INVESTIGADORES
CODINA Ramon Humberto
congresos y reuniones científicas
Título:
Dynamic response of composite plates subjected to blast load
Autor/es:
FERNANDA M. DE BORBÓN; DANIEL AMBROSINI; RAMÓN CODINA
Lugar:
Buenos Aires
Reunión:
Congreso; First Pan American Congress on Computational Mechanics PANACM 2015; 2015
Institución organizadora:
Asociación Argentina de Mecánica Computacional (AMCA)
Resumen:
Blasting loads have come to be forefront of attention in recent years due to a number of accidental and intentional events that affected important structures all over the world, clearly indicating that this issue is important for purposes of structural design and reliability analysis. In consequence, extensive research activities in the field of blast loads have taken place in the last few decades, including the research of composites materials for reinforcement of structural elements of armors, vehicles, etc. The response of fully clamped metal plates subjected to uniform and localized blast loads has been studied for many years by Nurick [1, 2]. Failure of circular plates subjected to uniform blast loads is characterized by a permanent midpoint deflection increased with increasing impulse resulting in thinning at the boundary [3]. Jacinto et al. [4] presented a comparison between testing and numerical responses of metallic plates subjected to explosive loads, in order to obtain guides to the numerical modeling and analysis of this phenomenon.

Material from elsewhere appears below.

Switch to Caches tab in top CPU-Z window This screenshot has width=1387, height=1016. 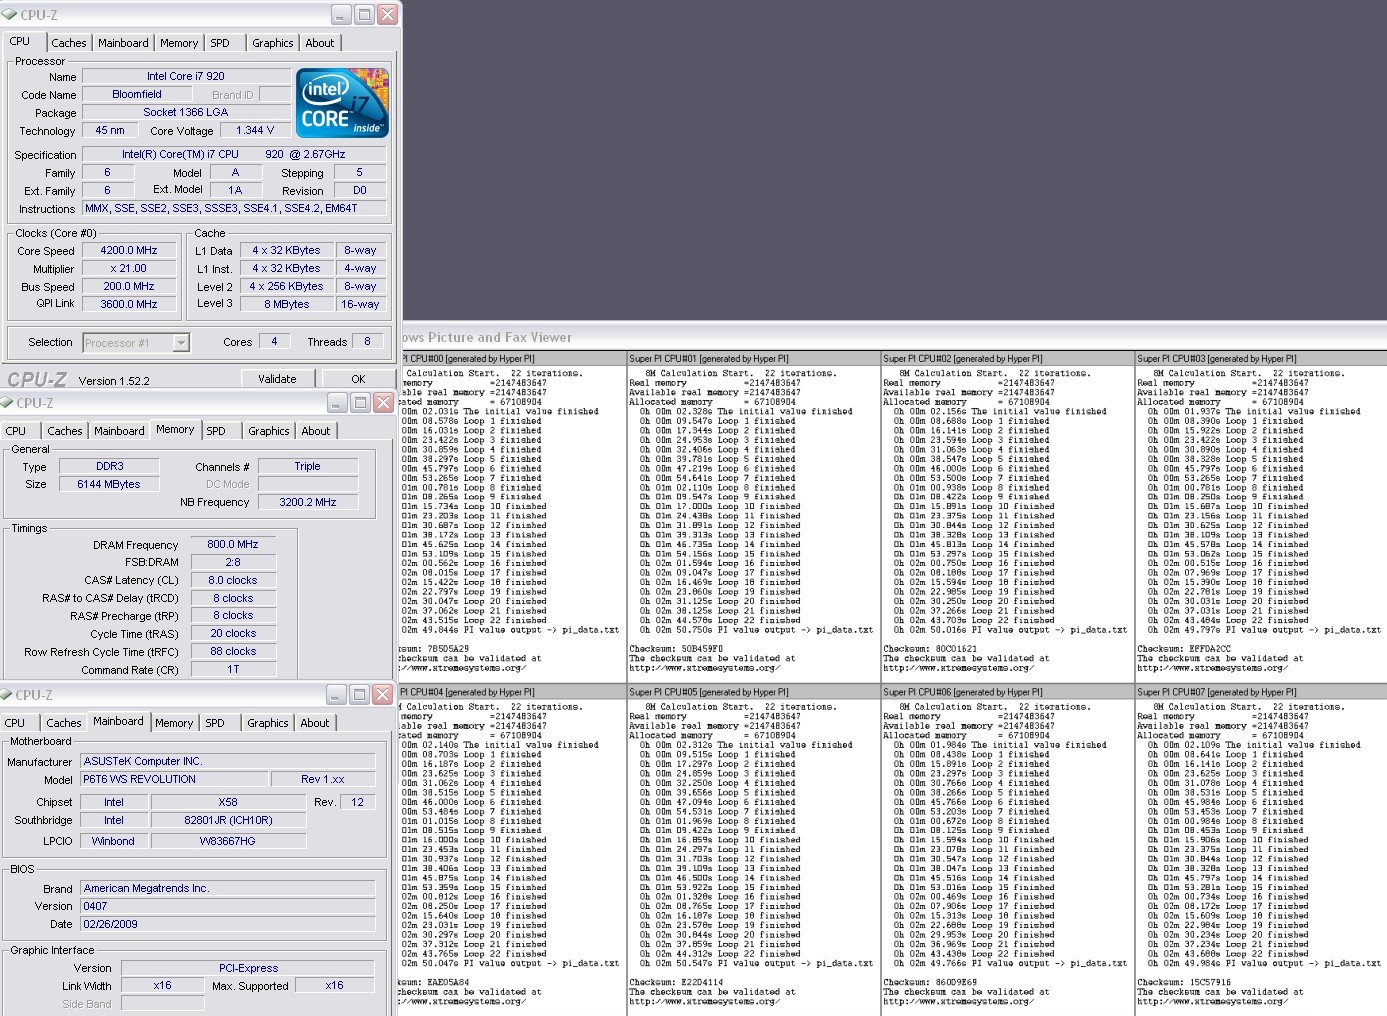(x=69, y=43)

In a previous work [5], dynamic response of composites sandwich plates with carbon nanotubes subjected to blast loading have been studied trough experimental tests in a ballistic pendulum. Small amount of explosive charges were used to impart a uniform and localized blast load. A numerical simulation of the dynamic response of composite aluminum epoxy resin sandwich plates subjected to blast load in an open environment is presented in this paper. Avoiding the confinement effect of the ballistic pendulum, a greater mass charge of explosive can be used for obtaining midpoint deflection. The sandwich plate is modeled as two faces of aluminum square plates and a 3mm thickness core of epoxy resin. Plastic explosive is used to impart uniform and localized blast loading to the plates. The mass of the explosive is varied to provide a range of response of the sandwich panels from plastic deformation to complete tearing.